The British Museum was established in 1753, largely based on the collections of the physician and scientist Sir Hans Sloane. The museum first opened to the public on 15 January 1759 in Montagu House in Bloomsbury, on the site of the current museum building. Its expansion over the following two and a half centuries has resulted in the creation of several branch institutions, the first being the British Museum of Natural History in South Kensington in 1887. Until 1997, when the current British Library building opened to the public, replacing the old British Museum Reading Room, the British Museum was unique in that it housed both a national museum of antiquities and a national library in the same building.

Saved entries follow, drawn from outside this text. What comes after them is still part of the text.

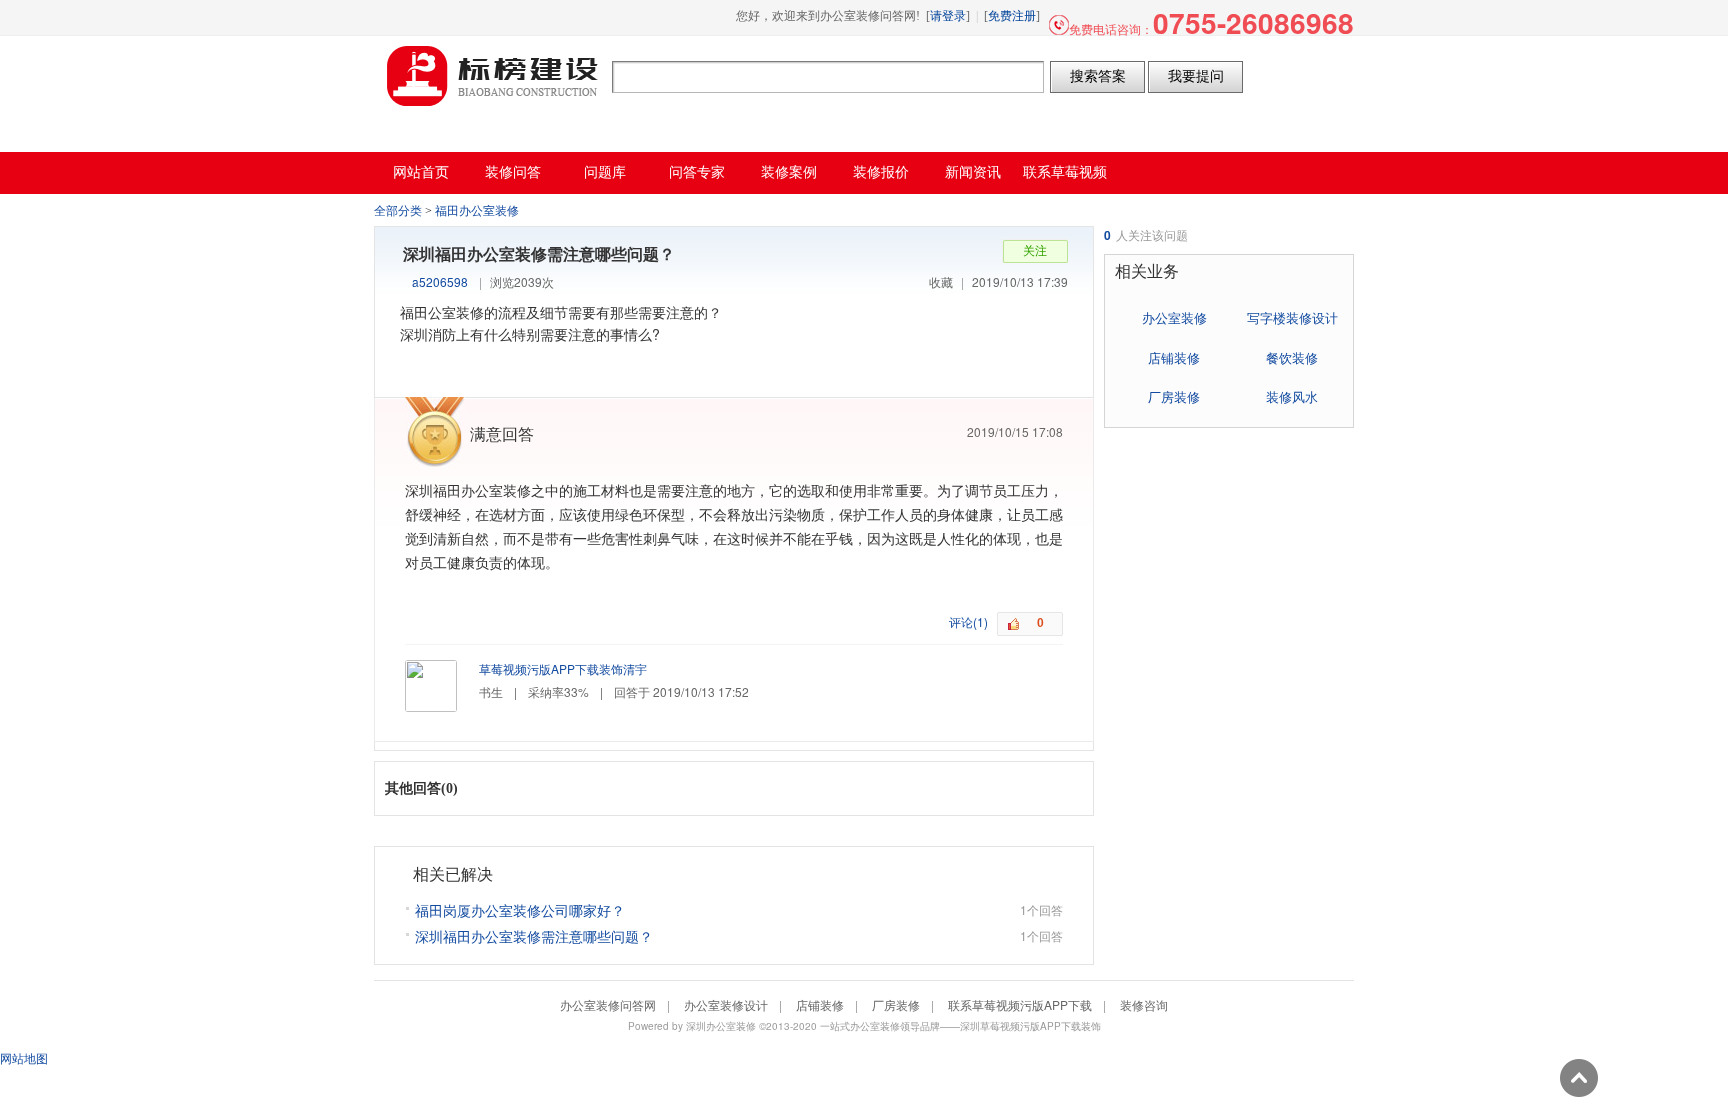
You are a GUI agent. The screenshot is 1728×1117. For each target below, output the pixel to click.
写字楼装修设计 (1292, 317)
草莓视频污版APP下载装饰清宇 (563, 668)
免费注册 (1012, 16)
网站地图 (24, 1057)
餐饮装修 (1292, 357)
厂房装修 (1174, 396)
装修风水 (1292, 396)
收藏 (941, 281)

The museum is a non-departmental public body sponsored by the Department for Culture, Media and Sport. As with all other national museums and art galleries in Britain, the Museum charges no admission fee, although charges are levied for some temporary special exhibitions. Since 2001 the director of the Museum has been Neil MacGregor.
History
Though principally a museum of cultural art objects and antiquities today, the British Museum was founded as a "universal museum". Its foundations lie in the will of the physician and naturalist Sir Hans Sloane (1660–1753). During the course of his lifetime Sloane gathered an enviable collection of curiosities and whilst not wishing to see his collection broken up after death, he bequeathed it to King George II, for the nation, for the princely sum of £20,000.